Lavendon rejects take-over bid again



Equipment Hire Specialist Lavendon

Equipment Hire Specialist Lavendon

Belgium’s TVH Services and UK’s Ashtead’s joint take-over bid of £189 million for rental equipment company Lavendon Group fell flat for the second time.

TVH Services had earlier offered 111 Pence for each share of Lavendon in early December, valuing the company at £183 million. Lavendon had rejected the offer, saying it undervalued the company significantly.

The latest joint offer of 115 Pence a share is nearly 45 percent higher than the closing price of November 30 – the day when the first unsuccessful bid was made.

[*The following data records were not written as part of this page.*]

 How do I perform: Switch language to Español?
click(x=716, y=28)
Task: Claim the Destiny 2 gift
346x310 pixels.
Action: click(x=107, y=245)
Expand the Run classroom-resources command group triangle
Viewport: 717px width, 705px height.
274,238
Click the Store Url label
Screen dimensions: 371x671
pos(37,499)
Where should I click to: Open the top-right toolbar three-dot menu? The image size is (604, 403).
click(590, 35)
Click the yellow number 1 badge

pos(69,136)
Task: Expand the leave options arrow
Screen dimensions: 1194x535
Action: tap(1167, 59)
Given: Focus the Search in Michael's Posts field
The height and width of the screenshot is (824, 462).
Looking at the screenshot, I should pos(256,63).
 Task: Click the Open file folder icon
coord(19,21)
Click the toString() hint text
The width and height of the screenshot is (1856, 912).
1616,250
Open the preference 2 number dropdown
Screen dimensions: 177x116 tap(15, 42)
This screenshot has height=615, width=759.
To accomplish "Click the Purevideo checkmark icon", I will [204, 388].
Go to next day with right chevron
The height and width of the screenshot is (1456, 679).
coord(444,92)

Lavendon issued a statement after turning the latest proposal down saying: “The board believes that the approach from Ashtead and TVH is opportunistic and significantly undervalues the company. Accordingly, the board has no hesitation in unanimously rejecting the proposal”.

Adding that the business was recovering slowly, it added: “Group revenues for the six months since the half year, excluding ex-fleet equipment sales, increased by 3% over the same period in the prior year, reducing the rate of revenue decline for the year ended 31 December 2010 to 3% (2% on a constant currency basis), compared with the same period in the prior year”.

However, analyst Philip Sparks of Evolution Securities has cut the target price of Lavendon by 5 pence to 115 Pence and calls the current offer price fair.

“It will be interesting to see if this flushes out any interest from private equity”, added Mr. Sparks.

However, Lavendon justified the refusal on ‘undervaluation’ grounds stating: “Cash generation has remained strong and the group’s net debt has continued to reduce, slightly ahead of our expectations. As at 31 December 2010, the Group’s net debt was £140m. Lavendon has committed banking facilities in place until September 2013, and the facility headroom at 31 December 2010 was £64m.”

Mr. Sparks agreed to Lavendon management’s observation on free cash generation saying: “Lavendon has a relatively young fleet compared to many of its competitors, thus it could slash its capex for a few years and generate huge amounts of cash”.

“It will be interesting to see if this flushes out any interest from private equity”, he said when asked about the possibility of an investor exit and added Lavendon “will have to make a very strong case for remaining independent” to prevent that from happening.